[Sérgio Rodrigues]

Na manhã em que a última filha dos Lisbon decidiu-se também pelo suicídio – foi Mary dessa vez, e soníferos, como Thereza –, os dois paramédicos chegaram à casa sabendo exatamente onde ficavam a gaveta das facas, o forno, e a viga no porão à qual era possível atar uma corda.

Não se pode dizer que o início da novela “Virgens suicidas”, de Jeffrey Eugenides (na ótima tradução de Marina Colasanti), deva sua estranha beleza ao fato de abrir com esse prosaico “na manhã em que…”, que chega a lembrar o clichê “era uma vez” dos contos de fadas. No entanto, ao escorar tão firmemente no tempo a história, o autor lhe confere densidade e verossimilhança.

Um crítico mais intolerante com as artimanhas dos narradores poderia argumentar justamente o contrário: que estamos diante de um ponto fraco do texto, uma concessão à banalidade e ao lugar-comum. Foi o que fez Paul Valéry em sua famosa diatribe contra o romance, ao se dizer incapaz de escrever uma frase tão prosaica quanto “A marquesa saiu às cinco horas”.

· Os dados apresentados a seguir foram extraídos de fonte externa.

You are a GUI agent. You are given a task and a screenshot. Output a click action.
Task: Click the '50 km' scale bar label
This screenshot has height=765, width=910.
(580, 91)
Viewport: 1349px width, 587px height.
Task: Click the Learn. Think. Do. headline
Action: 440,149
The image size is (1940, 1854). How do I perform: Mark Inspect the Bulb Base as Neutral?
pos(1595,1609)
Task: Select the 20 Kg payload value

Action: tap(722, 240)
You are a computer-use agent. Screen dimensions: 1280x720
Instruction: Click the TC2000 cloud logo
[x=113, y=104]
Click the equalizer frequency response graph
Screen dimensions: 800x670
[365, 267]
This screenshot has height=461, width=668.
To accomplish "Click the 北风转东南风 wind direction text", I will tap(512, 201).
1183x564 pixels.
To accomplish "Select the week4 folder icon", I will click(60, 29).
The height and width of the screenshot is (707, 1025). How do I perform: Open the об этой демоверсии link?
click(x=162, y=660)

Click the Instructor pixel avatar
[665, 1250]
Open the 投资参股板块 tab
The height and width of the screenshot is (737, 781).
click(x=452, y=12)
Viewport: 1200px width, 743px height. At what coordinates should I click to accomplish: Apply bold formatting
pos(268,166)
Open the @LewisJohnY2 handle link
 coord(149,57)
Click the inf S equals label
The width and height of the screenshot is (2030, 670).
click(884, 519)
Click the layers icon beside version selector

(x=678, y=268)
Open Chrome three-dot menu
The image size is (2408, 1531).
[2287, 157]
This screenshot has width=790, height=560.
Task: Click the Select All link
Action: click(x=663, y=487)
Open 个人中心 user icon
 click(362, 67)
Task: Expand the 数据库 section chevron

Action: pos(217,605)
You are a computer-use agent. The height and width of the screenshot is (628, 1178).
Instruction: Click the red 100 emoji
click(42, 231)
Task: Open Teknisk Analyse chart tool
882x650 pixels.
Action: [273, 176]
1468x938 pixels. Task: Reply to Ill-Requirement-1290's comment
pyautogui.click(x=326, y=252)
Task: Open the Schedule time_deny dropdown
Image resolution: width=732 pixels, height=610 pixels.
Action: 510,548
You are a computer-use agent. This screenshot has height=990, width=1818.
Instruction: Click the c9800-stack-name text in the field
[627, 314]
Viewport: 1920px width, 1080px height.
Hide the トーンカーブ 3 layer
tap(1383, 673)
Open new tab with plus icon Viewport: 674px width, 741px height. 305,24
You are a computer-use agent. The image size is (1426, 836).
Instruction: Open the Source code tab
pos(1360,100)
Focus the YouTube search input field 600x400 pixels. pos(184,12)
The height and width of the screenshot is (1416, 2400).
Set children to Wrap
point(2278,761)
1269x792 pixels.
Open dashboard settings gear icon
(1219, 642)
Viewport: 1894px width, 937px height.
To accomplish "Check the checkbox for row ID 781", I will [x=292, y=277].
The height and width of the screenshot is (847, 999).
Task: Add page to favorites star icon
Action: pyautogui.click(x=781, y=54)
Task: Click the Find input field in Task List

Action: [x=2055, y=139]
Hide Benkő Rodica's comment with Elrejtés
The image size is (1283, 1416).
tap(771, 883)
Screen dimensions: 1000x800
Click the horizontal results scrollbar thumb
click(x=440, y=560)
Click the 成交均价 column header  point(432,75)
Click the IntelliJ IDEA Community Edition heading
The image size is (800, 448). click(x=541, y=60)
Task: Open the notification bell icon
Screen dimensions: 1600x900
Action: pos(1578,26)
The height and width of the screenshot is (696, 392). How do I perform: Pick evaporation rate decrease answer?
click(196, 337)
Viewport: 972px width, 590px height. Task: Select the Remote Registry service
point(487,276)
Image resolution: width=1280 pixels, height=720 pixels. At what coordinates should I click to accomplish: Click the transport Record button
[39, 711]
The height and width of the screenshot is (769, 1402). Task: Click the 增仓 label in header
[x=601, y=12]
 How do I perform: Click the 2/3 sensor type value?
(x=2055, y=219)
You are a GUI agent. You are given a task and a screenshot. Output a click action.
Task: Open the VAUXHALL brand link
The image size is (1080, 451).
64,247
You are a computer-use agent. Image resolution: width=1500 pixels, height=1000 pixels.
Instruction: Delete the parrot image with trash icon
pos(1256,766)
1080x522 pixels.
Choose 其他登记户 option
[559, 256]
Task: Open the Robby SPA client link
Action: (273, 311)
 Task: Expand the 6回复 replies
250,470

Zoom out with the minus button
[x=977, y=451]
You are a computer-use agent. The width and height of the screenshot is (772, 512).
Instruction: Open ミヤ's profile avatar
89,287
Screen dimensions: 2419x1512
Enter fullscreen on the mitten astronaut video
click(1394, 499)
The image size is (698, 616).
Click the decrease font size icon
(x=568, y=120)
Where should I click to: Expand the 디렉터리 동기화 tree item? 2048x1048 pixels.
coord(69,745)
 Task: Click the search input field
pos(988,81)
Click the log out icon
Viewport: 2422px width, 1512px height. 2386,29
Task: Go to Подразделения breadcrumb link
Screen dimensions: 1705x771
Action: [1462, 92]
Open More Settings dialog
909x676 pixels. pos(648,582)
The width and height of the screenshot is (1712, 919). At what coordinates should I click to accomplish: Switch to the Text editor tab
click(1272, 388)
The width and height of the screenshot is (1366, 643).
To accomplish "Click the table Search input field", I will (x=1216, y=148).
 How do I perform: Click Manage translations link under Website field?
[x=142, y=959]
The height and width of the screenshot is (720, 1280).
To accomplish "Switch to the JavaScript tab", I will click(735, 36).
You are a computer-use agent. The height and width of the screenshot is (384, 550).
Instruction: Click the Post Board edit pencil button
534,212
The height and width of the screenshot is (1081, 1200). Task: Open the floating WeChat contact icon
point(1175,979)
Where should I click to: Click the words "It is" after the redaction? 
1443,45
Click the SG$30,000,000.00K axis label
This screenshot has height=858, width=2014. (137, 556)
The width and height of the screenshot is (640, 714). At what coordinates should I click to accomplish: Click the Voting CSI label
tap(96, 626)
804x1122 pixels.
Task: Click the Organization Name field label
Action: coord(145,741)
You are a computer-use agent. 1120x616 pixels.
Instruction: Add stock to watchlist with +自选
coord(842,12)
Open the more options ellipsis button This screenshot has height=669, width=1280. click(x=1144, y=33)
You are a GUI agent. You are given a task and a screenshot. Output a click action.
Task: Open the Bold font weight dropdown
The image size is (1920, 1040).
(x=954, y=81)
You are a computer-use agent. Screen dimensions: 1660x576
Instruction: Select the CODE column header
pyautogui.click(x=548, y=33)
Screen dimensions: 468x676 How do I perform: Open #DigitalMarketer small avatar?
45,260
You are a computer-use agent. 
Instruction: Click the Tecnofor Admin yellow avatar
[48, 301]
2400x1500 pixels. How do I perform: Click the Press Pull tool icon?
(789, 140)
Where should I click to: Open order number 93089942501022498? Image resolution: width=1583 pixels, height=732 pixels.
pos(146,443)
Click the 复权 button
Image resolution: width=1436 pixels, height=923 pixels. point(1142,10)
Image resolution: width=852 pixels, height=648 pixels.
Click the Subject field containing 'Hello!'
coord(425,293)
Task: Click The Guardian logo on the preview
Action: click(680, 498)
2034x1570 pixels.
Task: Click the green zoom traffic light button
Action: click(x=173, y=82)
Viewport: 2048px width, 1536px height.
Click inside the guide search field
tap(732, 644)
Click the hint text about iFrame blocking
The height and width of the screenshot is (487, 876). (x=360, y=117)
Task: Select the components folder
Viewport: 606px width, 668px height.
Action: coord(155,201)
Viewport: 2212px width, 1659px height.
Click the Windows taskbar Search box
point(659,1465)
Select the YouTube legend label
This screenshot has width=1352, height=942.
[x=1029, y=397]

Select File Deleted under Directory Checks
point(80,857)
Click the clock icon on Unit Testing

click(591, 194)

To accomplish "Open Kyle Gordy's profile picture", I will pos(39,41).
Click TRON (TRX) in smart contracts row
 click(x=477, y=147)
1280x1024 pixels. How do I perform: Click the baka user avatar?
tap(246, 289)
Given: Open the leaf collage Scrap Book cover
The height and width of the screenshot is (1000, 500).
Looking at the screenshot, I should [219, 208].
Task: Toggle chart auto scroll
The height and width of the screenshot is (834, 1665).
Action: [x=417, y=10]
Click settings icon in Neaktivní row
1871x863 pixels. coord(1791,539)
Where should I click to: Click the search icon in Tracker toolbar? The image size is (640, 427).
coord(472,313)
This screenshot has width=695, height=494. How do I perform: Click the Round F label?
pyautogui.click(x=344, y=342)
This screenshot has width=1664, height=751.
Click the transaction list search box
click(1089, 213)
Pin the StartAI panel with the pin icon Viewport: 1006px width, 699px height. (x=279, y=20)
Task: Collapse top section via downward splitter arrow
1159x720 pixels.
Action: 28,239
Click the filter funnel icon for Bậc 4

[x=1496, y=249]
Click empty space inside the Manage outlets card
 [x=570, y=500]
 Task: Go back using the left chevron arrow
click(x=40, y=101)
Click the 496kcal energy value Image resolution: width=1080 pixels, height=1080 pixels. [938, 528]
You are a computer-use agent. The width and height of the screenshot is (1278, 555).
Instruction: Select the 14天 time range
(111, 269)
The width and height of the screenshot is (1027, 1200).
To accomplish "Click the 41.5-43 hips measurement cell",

Bobagem. A tal frase só será banal se a marquesa se mostrar uma personagem bidimensional ou desinteressante – o resto é preconceito contra a arte narrativa, que deve, o mais depressa possível, arrancar o leitor de seu próprio tempo, aquele em que ele abre o livro, e jogá-lo dentro do tempo da história: “Muitos anos depois, diante do pelotão de fuzilamento…”, “Quando Gregor Samsa despertou, certa manhã…”, “Durante muito tempo, costumava deitar-me cedo”, “Aquele foi o melhor dos tempos, foi o pior dos tempos…”. Duvido que García Márquez, Franz Kafka, Marcel Proust e Charles Dickens fizessem alguma objeção à escapadela da marquesa.